* _Task goal_:
Set down every line from the one with "The width and" to the end of the entries, both ends included, exactly as it reads and without pictures.

Collection entries
· · · ·

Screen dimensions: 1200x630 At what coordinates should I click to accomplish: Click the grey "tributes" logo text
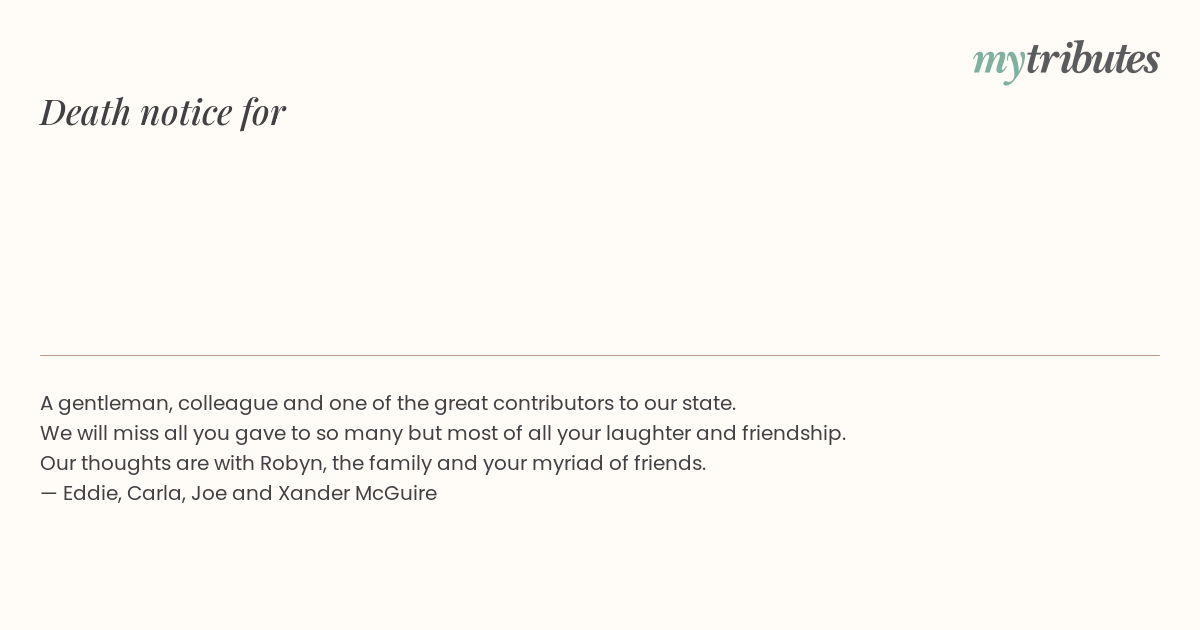tap(1092, 58)

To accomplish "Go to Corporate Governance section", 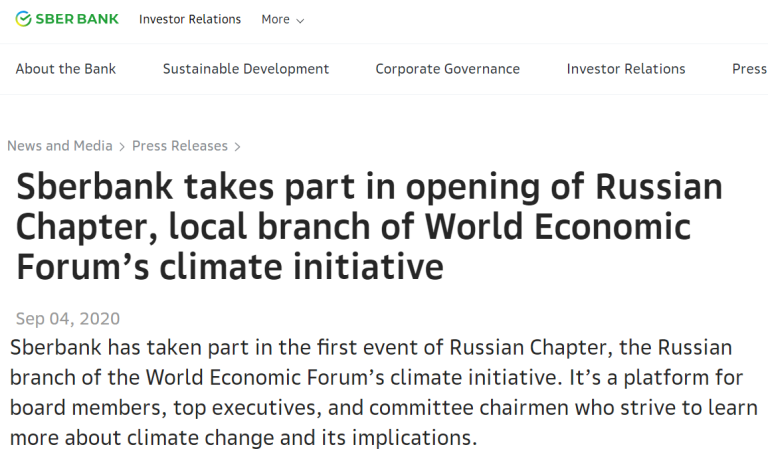I will 447,69.
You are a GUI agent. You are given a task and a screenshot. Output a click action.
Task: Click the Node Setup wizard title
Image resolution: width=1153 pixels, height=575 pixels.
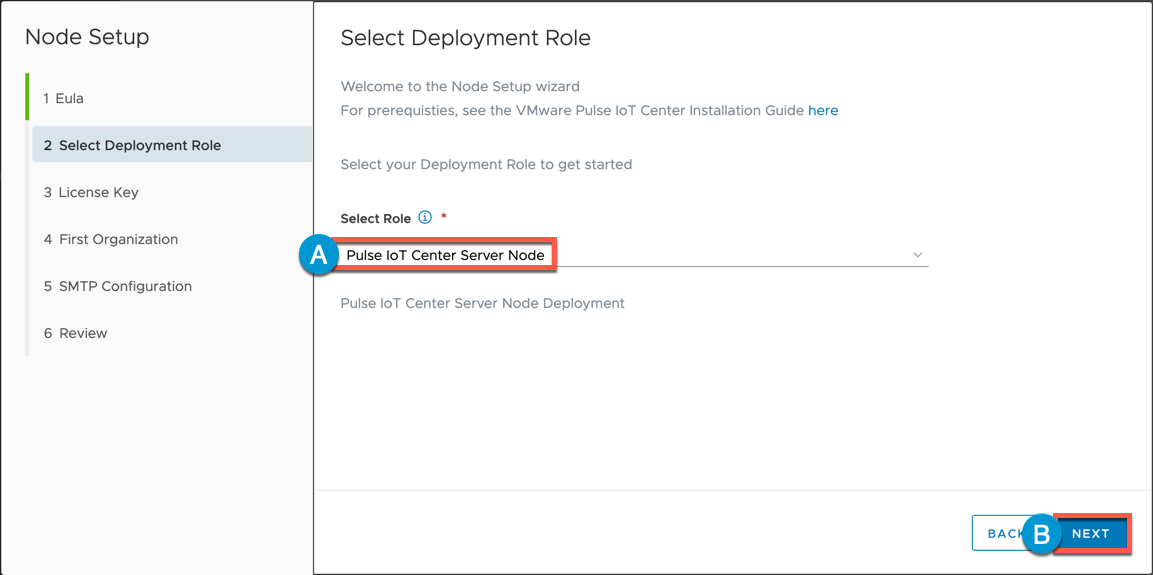(x=87, y=37)
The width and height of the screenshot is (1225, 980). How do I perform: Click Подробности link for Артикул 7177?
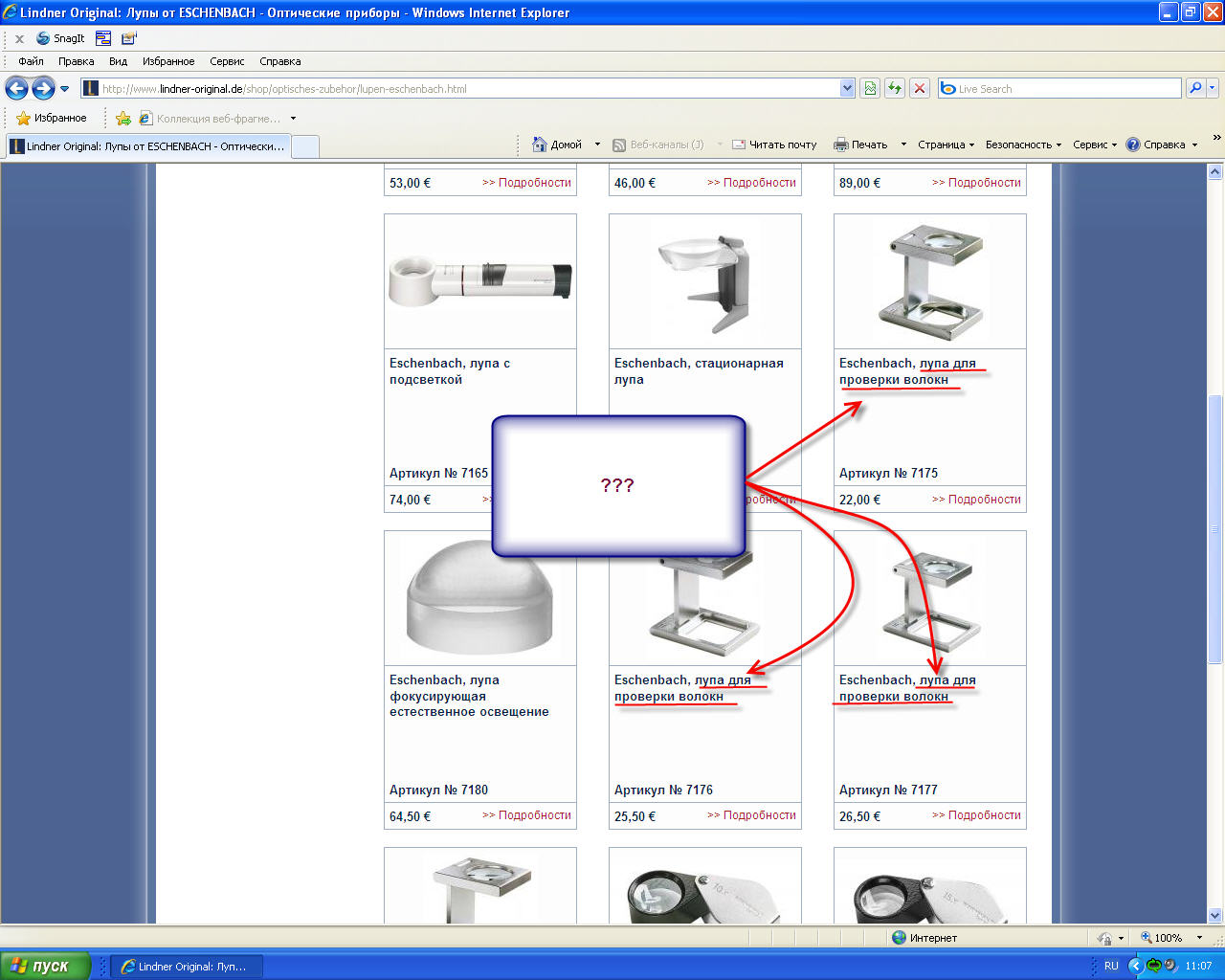pos(976,815)
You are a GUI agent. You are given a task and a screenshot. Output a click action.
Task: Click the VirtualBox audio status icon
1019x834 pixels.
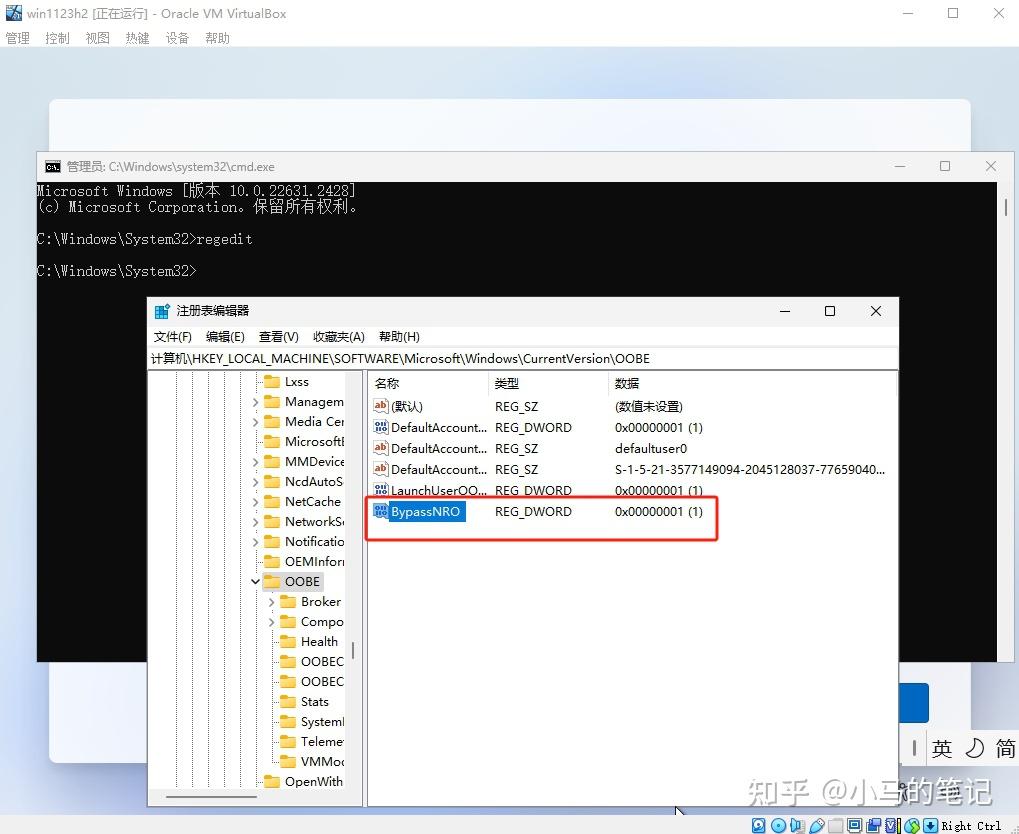[797, 824]
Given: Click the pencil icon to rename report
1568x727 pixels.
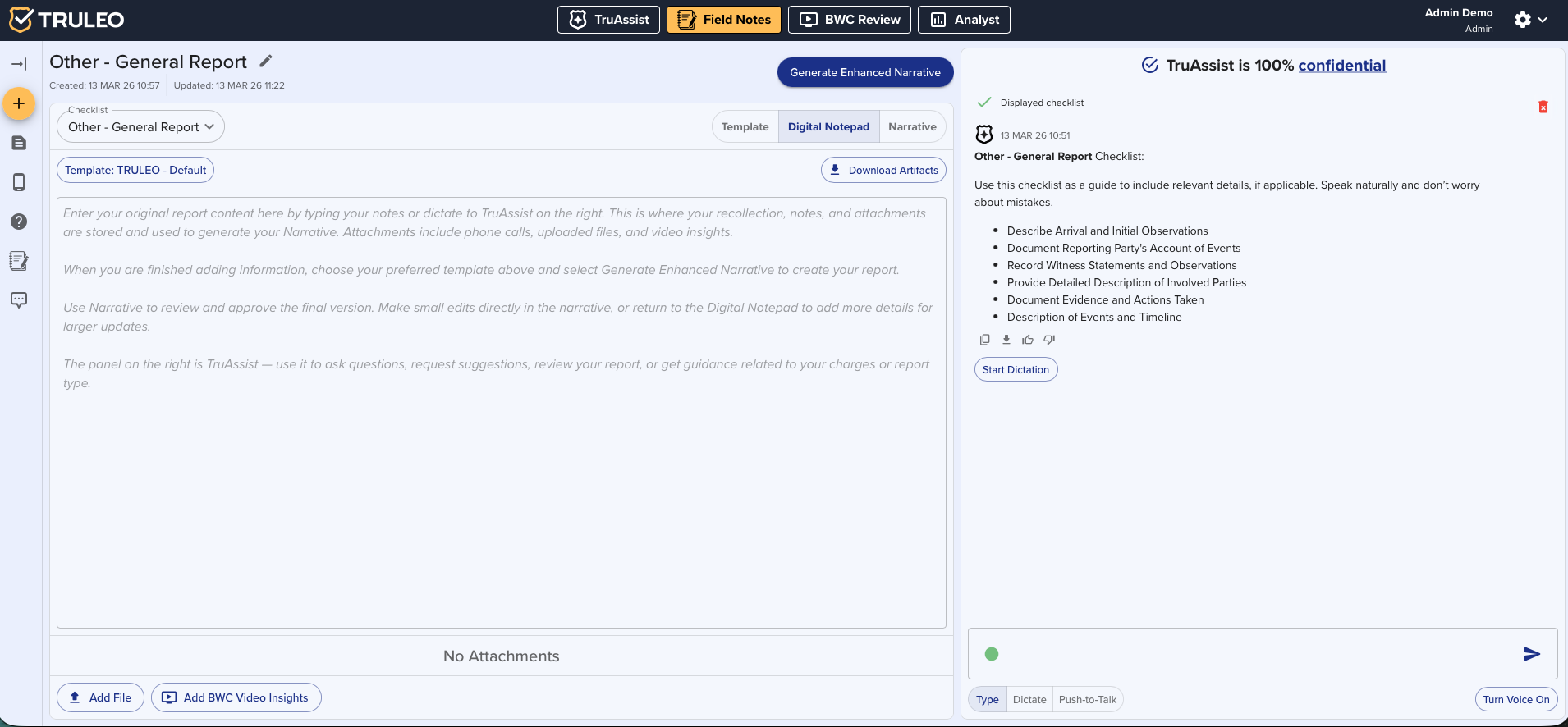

· · · ·

* _Answer to the problem_:
The width and height of the screenshot is (1225, 980). How do I perform: Click Подробности link for Артикул 7177?
pos(976,815)
You are a GUI agent. You are given a task and a screenshot. Output a click action.
Task: Click the VirtualBox audio status icon
1019x834 pixels.
[797, 824]
Given: Click the pencil icon to rename report
1568x727 pixels.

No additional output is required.